There’s a certain irony that the “recovery” time which many intend to employ for introspection and reconnection is usually spent on attempts to recouple, but this is often enforced by those missing connections who espouse the sentiment I’m railing against, that they’ll be better if they start dating again.
Singlehood is not crisis
Matrimania, or the mindset that coupling is the ideal arrangement behind many popular but singleist views and policies (such as tax and Social Security benefits), enforces the idea that being single is a condition of incompleteness or problem. Think about the times when someone has remarked that they are amazed that someone is single, and they wonder aloud what is wrong with that person, or what are they doing that’s keeping them from finding a person to couple up with (George Clooney, prior to his marriage, comes to mind).

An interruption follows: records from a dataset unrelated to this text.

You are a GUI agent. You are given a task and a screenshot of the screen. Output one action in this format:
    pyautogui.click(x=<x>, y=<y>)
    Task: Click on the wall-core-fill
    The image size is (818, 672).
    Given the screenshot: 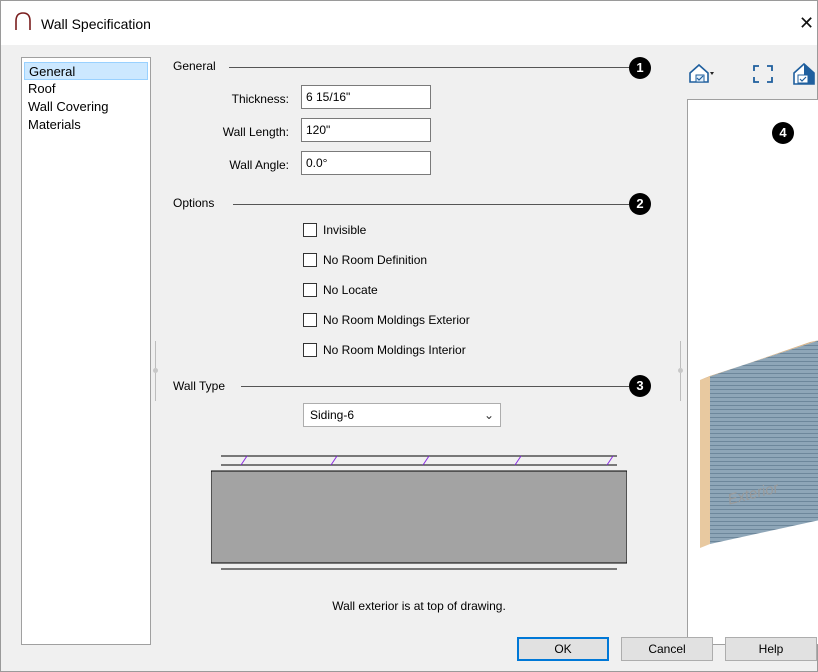 What is the action you would take?
    pyautogui.click(x=419, y=517)
    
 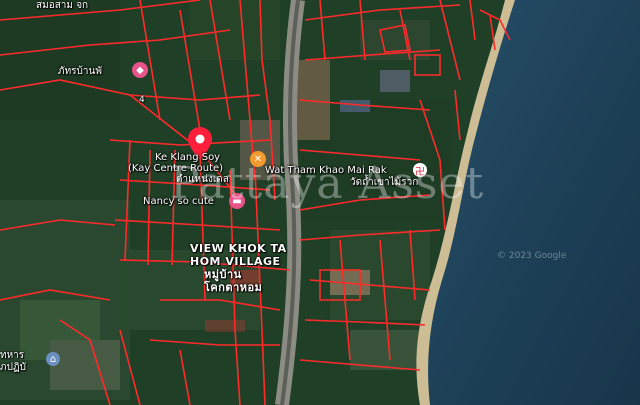 I want to click on view-label-th2: โคกตาหอม, so click(x=234, y=288).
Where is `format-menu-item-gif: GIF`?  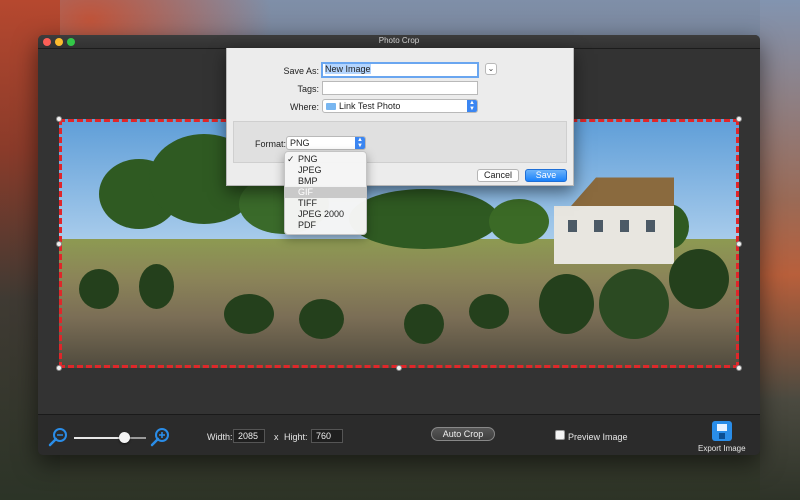
format-menu-item-gif: GIF is located at coordinates (326, 192).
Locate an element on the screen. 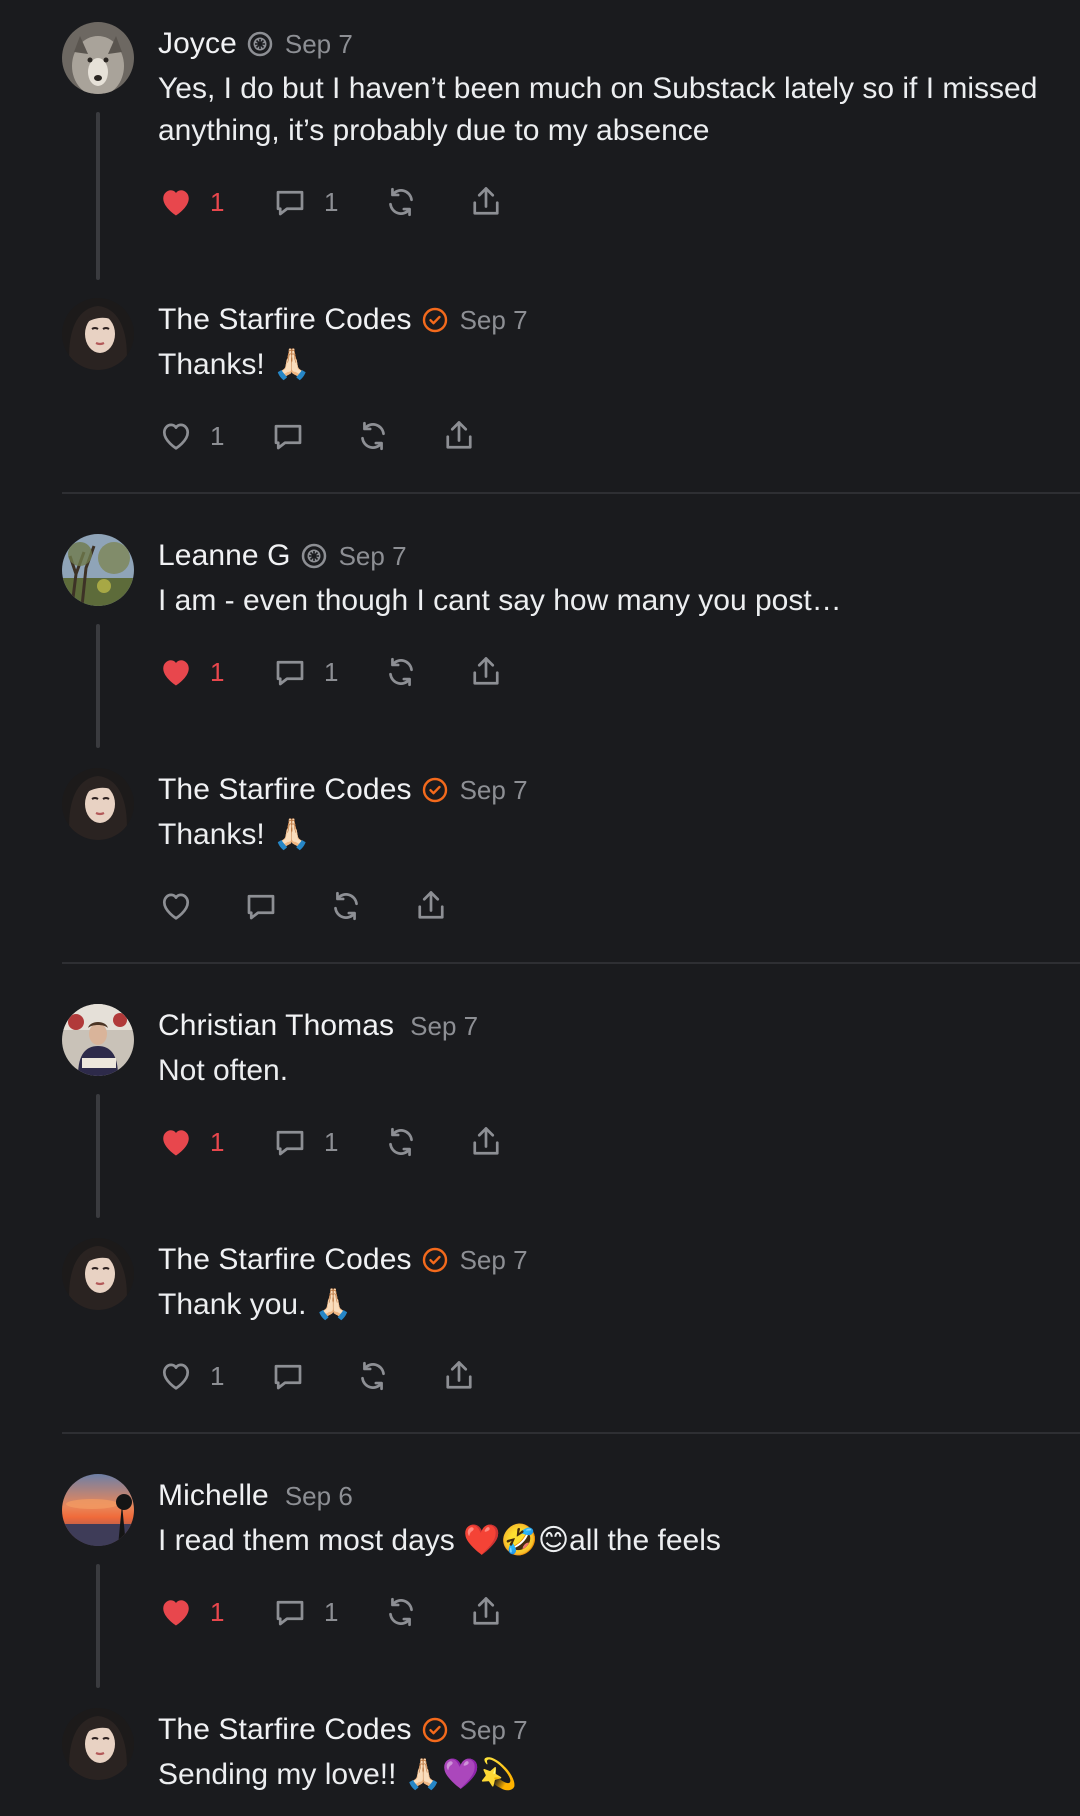  author-name: Christian Thomas is located at coordinates (276, 1026).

In previous decades, the “happy bachelor” trope has been used to explain why a homosexual individual has never gotten married, but in today’s United States that trope means less now that gays can marry...and even now, many gay individuals still espouse the same matrimaniac ideas.
To blame a person’s social, mental or emotional problems on the fact that they are single is to ignore and potentially erase the source of their actual problems. Imagine if we casually handwaved an individual’s physical conditions on their singlehood.
“Their broken leg won’t feel so bad once they find their better half.”
“They wouldn’t feel so depressed if they had a girlfriend.”
“She’s single? Well it’s no wonder she has cancer!”
A friend of mine committed suicide when he was 20. He was in a happy relationship with another good friend of mine. Being coupled up didn’t help him one bit.
Which leads me to my final set of thoughts....
Sex is not medicine
Another trope we see in both media (especially romance comedies) and in real life is the idea that sex can solve problems. You’ve heard it before:
“I’ll be fine eventually, I just need to get laid.”
“She could really use a good, deep dicking.”
“He just needs to sow his wild oats for a while, then he’ll settle down again.”
Promoting the idea that sex can solve problems puts a fucking lot of pressure on the act of sex, as well as the partner(s) that said sex is engaged with. And if the sex doesn’t resolve those problems (and it usually doesn’t), it can turn the individual off of the act altogether and/or their partner as well.
The pressure on the other person to resolve one’s problems through sex can be coercive, leading to abusive behaviors and/or rape.
If an individual has problems that need to be resolved, and they aren’t actively addressing those problems through means specifically designed to resolve those problems (attending counseling, filing for bankruptcy, engaging in physical therapy, etc.), then engaging in sex is at best a distraction and at worst a disruption. There’s nothing wrong with distraction, of course, except for when it interferes with life, livelihood, and responsibilities.
The notion of “sex as medicine” also devalues asexual individuals: if an individual isn’t interested in sex, then how on earth will they solve their problems? (hint: using means specifically designed to resolve those problems) Are they forever broken, since they will likely never be able to find a sexual release with another person? (hint: no)
Speaking of another person...”sex as medicine” also devalues and shames the act of masturbation. For some reason, doing it by yourself = bad, but doing it with another person = good?
And this doesn’t even address that sex can actually create problems (STIs, hurt feelings), complications (pregnancy), or unhealthy personal practices (addiction) when engaged in without responsibility.